If you haven’t had a chance to visit Rei Kawakubo/Comme des Garçons: The Art of the In-Between at the Met’s Costume Institute in New York, you have just under a month left to see it. As the closing date approaches, rumours fly as to what next year’s theme could be – and according to WWD, it will focus on religion in fashion.
The spiritual can be a sensitive topic though, as Chanel found out in 1994. After designing an evening gown printed with a verse of the Quran, Karl Lagerfeld received death threats and had to hire a bodyguard for Claudia Schiffer (who modelled the dress). Following the controversy, the only three versions of the garment in existence were burned as an apology.

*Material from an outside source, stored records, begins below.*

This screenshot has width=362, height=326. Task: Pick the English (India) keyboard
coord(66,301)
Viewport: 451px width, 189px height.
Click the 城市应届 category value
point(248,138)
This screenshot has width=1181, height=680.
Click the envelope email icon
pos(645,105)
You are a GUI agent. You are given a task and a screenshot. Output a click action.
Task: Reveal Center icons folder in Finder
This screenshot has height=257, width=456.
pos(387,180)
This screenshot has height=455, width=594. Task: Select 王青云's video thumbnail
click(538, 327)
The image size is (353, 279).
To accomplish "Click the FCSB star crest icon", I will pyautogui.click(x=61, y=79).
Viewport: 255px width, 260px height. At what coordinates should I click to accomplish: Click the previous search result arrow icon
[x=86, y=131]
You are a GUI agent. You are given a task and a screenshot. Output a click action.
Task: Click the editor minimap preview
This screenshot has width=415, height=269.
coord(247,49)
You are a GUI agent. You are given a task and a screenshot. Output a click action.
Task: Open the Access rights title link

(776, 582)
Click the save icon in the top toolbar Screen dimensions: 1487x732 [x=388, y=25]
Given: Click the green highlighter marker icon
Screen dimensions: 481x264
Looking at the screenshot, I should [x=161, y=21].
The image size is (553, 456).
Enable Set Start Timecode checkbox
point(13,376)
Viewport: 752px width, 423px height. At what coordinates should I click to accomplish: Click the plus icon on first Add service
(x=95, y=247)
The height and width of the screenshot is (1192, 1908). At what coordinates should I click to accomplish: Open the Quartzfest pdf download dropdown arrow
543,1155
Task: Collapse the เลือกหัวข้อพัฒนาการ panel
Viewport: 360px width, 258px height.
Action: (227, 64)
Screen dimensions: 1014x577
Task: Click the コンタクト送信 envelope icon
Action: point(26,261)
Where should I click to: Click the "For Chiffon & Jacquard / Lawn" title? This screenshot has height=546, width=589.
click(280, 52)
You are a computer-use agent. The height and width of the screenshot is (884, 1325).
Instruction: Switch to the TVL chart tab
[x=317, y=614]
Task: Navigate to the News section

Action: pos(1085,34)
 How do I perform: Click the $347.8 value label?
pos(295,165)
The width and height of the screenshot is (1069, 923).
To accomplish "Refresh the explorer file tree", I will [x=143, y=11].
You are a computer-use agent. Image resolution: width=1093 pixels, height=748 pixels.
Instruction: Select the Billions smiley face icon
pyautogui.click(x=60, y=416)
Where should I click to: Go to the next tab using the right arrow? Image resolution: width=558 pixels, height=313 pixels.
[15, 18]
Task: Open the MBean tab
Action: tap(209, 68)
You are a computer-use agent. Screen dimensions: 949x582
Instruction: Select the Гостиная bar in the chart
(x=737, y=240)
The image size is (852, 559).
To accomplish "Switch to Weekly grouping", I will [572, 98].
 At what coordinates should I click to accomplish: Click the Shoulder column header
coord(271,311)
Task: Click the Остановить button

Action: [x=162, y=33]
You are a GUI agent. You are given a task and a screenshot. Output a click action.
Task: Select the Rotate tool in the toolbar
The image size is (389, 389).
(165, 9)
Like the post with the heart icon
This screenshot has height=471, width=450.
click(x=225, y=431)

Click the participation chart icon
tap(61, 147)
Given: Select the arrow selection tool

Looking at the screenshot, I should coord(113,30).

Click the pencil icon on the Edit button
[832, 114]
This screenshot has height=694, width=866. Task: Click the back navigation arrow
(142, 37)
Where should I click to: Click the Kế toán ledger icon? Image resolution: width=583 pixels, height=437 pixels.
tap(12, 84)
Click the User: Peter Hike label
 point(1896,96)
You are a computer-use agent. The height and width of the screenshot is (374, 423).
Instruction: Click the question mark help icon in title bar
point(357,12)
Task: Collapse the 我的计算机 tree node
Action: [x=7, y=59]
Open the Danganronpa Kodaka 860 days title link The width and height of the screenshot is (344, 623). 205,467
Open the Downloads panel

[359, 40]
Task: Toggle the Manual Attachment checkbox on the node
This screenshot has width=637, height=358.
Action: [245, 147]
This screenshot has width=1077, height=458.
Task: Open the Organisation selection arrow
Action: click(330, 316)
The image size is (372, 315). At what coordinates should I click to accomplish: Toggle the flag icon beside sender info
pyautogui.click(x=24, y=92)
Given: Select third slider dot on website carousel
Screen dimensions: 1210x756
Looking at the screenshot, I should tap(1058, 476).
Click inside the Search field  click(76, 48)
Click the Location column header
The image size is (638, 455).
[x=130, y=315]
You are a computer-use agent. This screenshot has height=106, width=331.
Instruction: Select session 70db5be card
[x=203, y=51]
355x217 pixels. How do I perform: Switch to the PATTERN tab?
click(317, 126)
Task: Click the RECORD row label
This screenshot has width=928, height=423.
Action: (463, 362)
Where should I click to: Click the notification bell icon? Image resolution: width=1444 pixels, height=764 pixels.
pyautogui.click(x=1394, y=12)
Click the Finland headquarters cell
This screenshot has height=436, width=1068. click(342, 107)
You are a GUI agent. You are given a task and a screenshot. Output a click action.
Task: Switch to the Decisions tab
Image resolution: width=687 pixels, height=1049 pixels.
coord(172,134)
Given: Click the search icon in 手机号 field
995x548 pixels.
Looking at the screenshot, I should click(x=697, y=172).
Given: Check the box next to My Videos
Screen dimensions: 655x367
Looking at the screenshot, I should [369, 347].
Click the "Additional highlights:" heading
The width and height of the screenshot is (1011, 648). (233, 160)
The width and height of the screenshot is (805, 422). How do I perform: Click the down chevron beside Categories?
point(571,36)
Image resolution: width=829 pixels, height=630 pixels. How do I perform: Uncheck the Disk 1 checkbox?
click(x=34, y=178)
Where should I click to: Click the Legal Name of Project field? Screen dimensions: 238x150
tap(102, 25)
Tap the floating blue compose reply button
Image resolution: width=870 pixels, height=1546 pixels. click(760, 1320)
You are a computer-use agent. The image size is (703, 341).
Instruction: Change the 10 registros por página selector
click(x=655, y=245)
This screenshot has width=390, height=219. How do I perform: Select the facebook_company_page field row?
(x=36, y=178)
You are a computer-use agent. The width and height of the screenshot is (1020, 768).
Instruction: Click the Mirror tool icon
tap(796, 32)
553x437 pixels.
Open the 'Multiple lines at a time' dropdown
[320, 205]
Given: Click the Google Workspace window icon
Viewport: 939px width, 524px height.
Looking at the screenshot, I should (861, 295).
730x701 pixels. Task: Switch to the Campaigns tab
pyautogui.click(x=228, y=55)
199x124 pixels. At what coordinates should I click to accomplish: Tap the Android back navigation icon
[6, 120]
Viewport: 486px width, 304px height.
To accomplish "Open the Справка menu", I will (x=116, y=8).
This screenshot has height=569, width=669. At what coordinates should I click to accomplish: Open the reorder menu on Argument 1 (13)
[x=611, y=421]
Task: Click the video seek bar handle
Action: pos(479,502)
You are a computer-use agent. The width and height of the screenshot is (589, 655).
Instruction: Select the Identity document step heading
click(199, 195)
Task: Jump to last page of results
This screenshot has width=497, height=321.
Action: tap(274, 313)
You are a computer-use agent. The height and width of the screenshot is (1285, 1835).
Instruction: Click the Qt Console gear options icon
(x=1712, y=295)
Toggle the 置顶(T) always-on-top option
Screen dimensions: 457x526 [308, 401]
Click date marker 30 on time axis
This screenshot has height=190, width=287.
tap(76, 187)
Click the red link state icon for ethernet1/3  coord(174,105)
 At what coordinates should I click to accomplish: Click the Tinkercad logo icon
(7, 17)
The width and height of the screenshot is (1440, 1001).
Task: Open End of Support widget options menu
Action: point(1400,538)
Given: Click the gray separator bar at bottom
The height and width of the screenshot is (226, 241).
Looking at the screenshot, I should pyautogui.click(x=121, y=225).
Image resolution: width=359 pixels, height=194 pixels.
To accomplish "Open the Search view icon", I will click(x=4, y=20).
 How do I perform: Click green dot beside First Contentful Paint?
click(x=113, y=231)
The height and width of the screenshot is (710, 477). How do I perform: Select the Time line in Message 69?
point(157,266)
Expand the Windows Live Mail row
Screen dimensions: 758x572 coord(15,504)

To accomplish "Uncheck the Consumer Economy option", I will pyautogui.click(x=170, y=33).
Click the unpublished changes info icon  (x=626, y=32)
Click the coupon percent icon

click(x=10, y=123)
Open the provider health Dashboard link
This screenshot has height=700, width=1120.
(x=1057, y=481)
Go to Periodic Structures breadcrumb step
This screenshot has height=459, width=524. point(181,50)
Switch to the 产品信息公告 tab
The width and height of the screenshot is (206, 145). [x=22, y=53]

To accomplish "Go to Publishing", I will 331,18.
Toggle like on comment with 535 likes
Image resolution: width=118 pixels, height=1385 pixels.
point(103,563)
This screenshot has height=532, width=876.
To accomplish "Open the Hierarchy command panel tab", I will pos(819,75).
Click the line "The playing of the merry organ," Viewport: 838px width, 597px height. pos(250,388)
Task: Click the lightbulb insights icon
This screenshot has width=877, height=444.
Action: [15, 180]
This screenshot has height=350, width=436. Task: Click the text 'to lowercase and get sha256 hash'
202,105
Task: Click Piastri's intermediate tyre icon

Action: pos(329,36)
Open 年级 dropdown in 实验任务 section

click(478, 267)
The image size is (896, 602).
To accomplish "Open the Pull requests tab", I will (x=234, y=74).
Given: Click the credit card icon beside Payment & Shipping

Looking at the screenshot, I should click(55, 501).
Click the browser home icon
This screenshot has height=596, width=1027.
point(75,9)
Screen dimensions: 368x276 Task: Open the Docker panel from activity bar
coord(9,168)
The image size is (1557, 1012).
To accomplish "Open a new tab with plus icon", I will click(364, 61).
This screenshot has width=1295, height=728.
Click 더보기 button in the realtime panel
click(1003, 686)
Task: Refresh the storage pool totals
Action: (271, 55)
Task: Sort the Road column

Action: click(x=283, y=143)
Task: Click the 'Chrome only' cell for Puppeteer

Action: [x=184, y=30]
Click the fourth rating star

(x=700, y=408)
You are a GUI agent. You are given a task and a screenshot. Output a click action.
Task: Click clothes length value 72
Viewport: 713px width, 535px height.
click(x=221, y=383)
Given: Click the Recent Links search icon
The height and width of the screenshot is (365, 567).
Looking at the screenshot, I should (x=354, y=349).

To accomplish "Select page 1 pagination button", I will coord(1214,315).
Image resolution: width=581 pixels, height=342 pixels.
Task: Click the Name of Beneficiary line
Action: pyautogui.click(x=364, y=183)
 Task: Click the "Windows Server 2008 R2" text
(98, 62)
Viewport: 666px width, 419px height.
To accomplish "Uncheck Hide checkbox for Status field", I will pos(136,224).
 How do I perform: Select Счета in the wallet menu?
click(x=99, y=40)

That hasn’t stopped designers incorporating religion into their work over the years, from staging shows in churches to repurposing religious iconography or even taking inspiration from nuns. While we wait for the Met to confirm (or deny) next year’s theme, here are some collections that could potentially feature in the exhibition.
JEAN PAUL GAULTIER AW93
Before words like ‘cultural appropriation’ and ‘problematic’ were a thing, designers arguably had more freedom to take inspiration from things that would now be seen as controversial. Jean Paul Gaultier has often looked to religion for his collections – SS07 Couture was an ode to Catholicism – but the most famous occasion was probably the AW93 ‘Chic Rabbis’ collection. Inspired by a group of rabbis leaving the New York Public Library, the models wore outfits that were reminiscent of Hasidic Jews – long coats, big hats and curls down the sides of their heads. Later that year, in cult 90s documentary Unzipped, supermodel Christy Turlington revealed there was booing during the finale, but journalist Ingrid Sischy disagreed. Her recollection was just hearing the words, “Oh my god, Gaultier’s gone too far,” being uttered.
HUSSEIN CHALAYAN SS98
Turkish-Cypriot designer Hussein Chalayan’s SS98 collection – entitled ‘Between’ – is probably his most controversial. Reflecting his work’s fascination with cultural divides between East and West, the show ended with six models wearing nothing but niqabs of varying lengths, incrementally revealing the models’ naked bodies beneath. The New York Times called the performance “a provocative exploration of Islamic women's place in society”, and while some saw it as a perverse defiling of a religious garment, Chalayan insisted it wasn’t supposed to offend. “It was about defining your cultural territory,” he told the Guardian in 2000. “How a group of people define their territory with their clothes.”
ALEXANDER MCQUEEN SS00
There was never a dull moment at an Alexander McQueen show. For SS00 – which was entitled ‘Eye’ – he made his debut in New York in an abandoned warehouse. Partially inspired by religious conflicts between Christianity and Islam, the models walked in a shallow pool of water, supposedly representational of the oil of wealthy Middle-Eastern countries. With ensembles that merged motifs of crescent moons and very McQueen tailoring, there were burkas with sequined windows and a chainmail top that covered the model’s face and upper body. For the finale, rows of spikes emerged out of the water and models on ropes looked as if they were levitating over the space dressed in striped chadors. One floated cross legged with her hands on her knees, a position that referenced Buddhism and Hinduism.
CHRISTIAN DIOR AW00 HAUTE COUTURE
Although he had a Roman Catholic upbringing, religion was not one of Galliano’s main obsessions during his time at Christian Dior. However, following his controversial “hobo” collection for AW00, he still had the idea of transgression on his mind. For the AW00 Couture show, called ‘Freud or Fetish’ this manifested as a group of characters plucked straight from the depths of the subconscious. There was a French maid, nun, and a bride and groom – the latter whose hands were tied together with a string of pearls. Not forgetting the menacing priest who opened the show, swinging a thurible dispensing incense.
GIVENCHY AW10 MENSWEAR
Growing up in a devout Catholic Italian family, Riccardo Tisci often referenced religious iconography during his tenure at Givenchy. For the SS13 show, he presented his collection on a gang of sexy nun-like models – albeit very chic nuns. Not to mention the Madonna-print sweatshirts that are one of the most iconic – and commercially coveted – pieces he created for the house. One of his best fashion and religion mashups was at the AW10 menswear show. In an ode to Jesus Christ, model after model paraded the runway with a crown of gold and silver thorns around their necks. In case that was too subtle, a t-shirt emblazoned with the words “Jesus is Lord” on top of a picture of the son of God helped get the message across.